-- start DATA SECTION --

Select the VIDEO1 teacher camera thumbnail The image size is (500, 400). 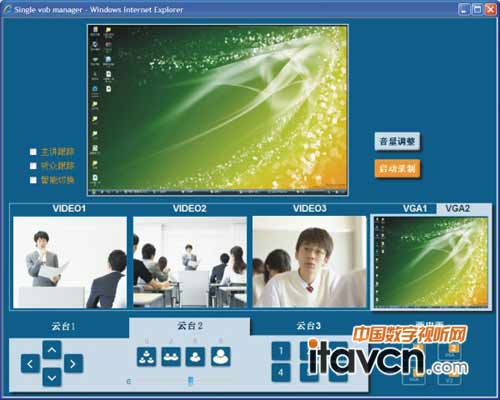coord(70,262)
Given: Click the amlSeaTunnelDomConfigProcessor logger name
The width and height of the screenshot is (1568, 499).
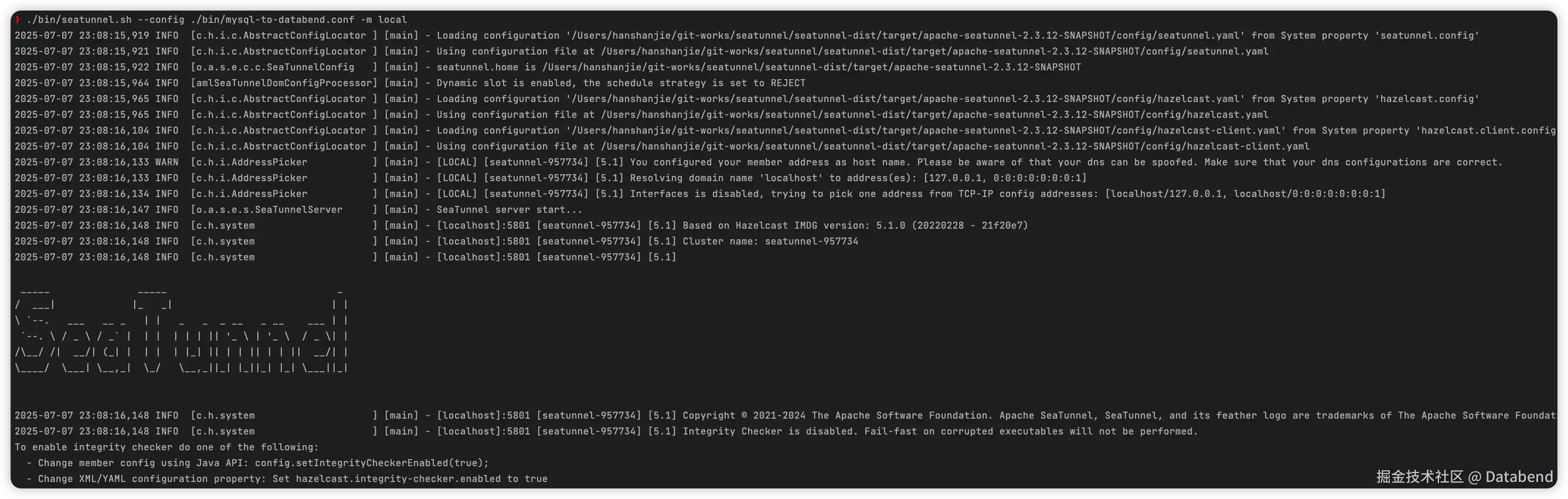Looking at the screenshot, I should tap(284, 83).
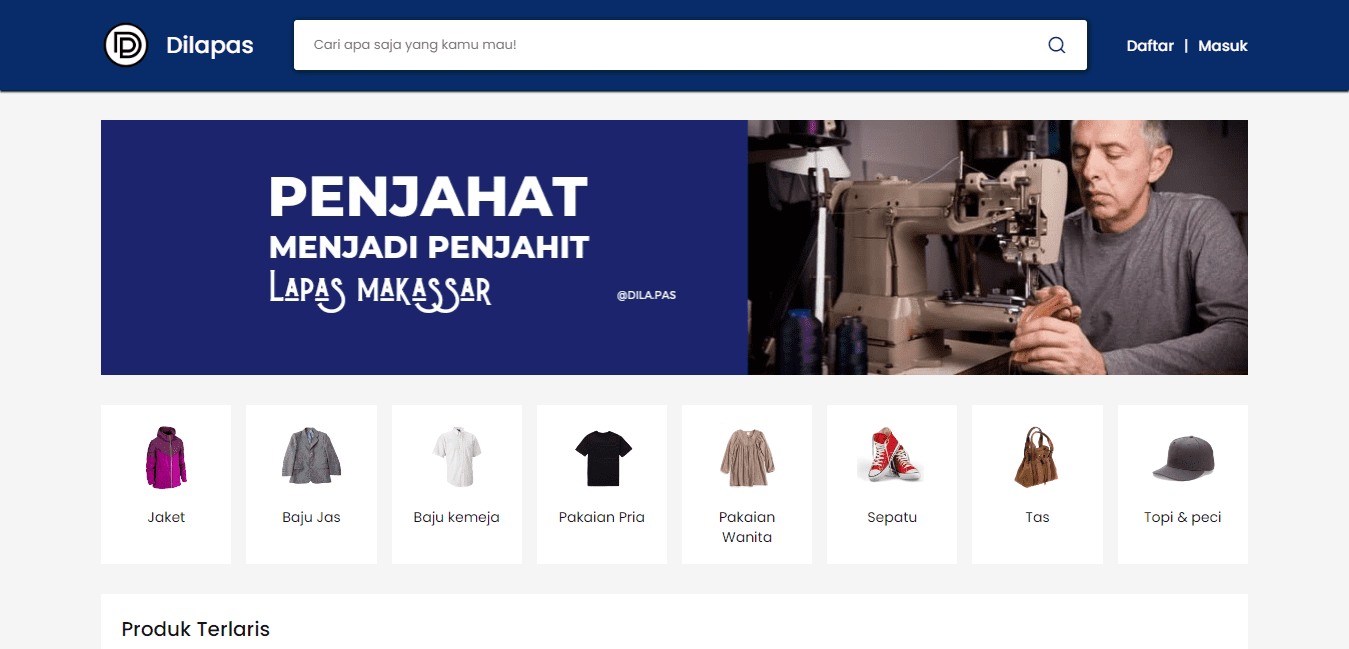This screenshot has width=1349, height=649.
Task: Click the Dilapas circular logo icon
Action: 126,45
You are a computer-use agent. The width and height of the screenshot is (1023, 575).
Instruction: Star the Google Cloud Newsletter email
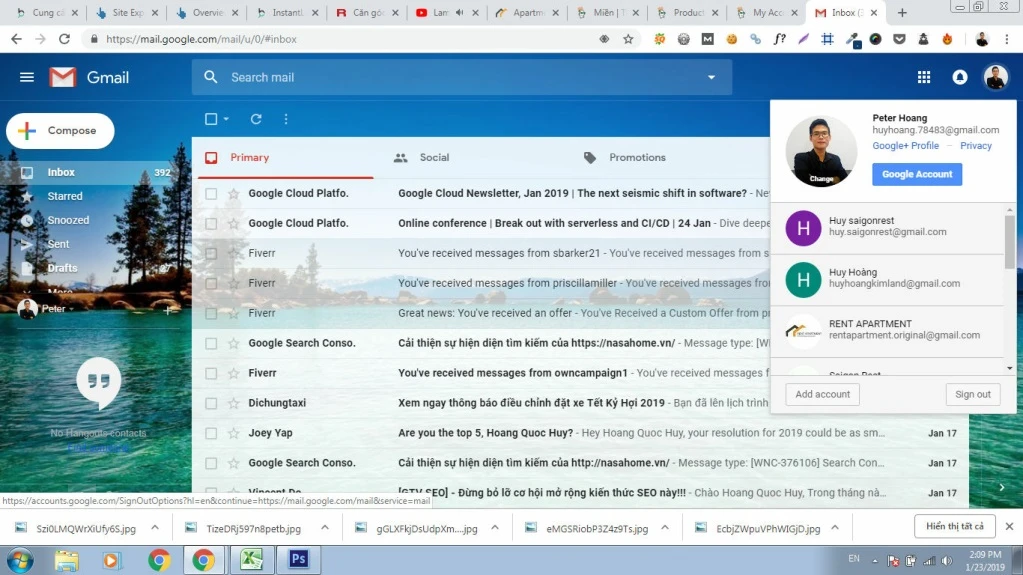[234, 194]
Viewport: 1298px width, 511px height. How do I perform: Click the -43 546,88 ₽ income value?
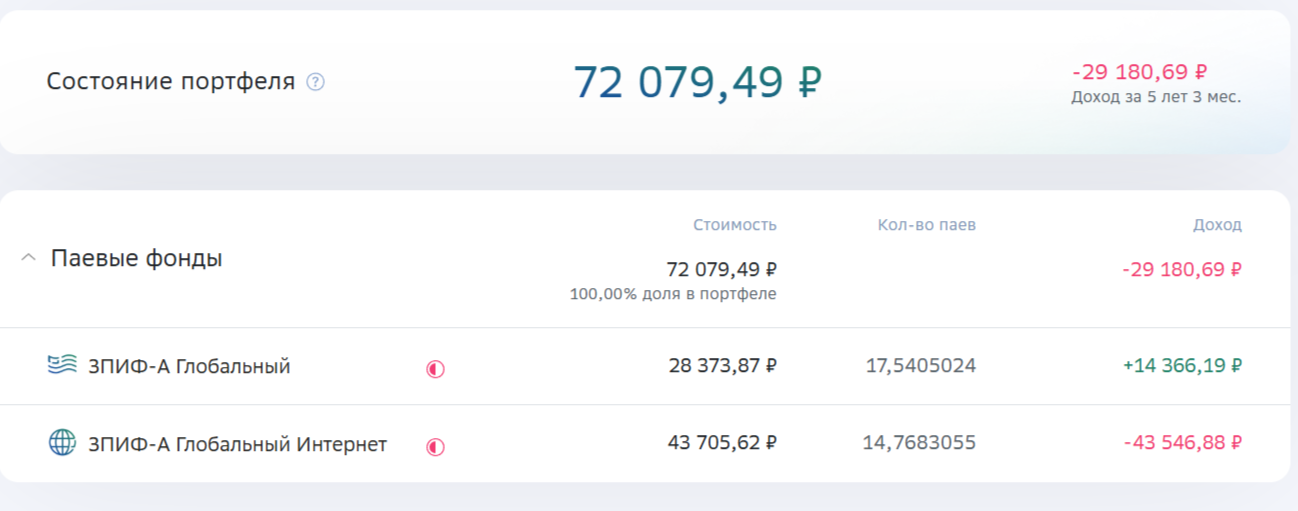1182,443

-- end DATA SECTION --

THE EXERCISE
Rewrite the lines of the listing from the line containing "Viewport: 1298px width, 511px" through the end of the listing, substituting "balance value" for "income value" and leaving everything else unchanged. Omit the pictures from your output.

RIGHT ANSWER
Viewport: 1298px width, 511px height. How do I perform: Click the -43 546,88 ₽ balance value?
1182,443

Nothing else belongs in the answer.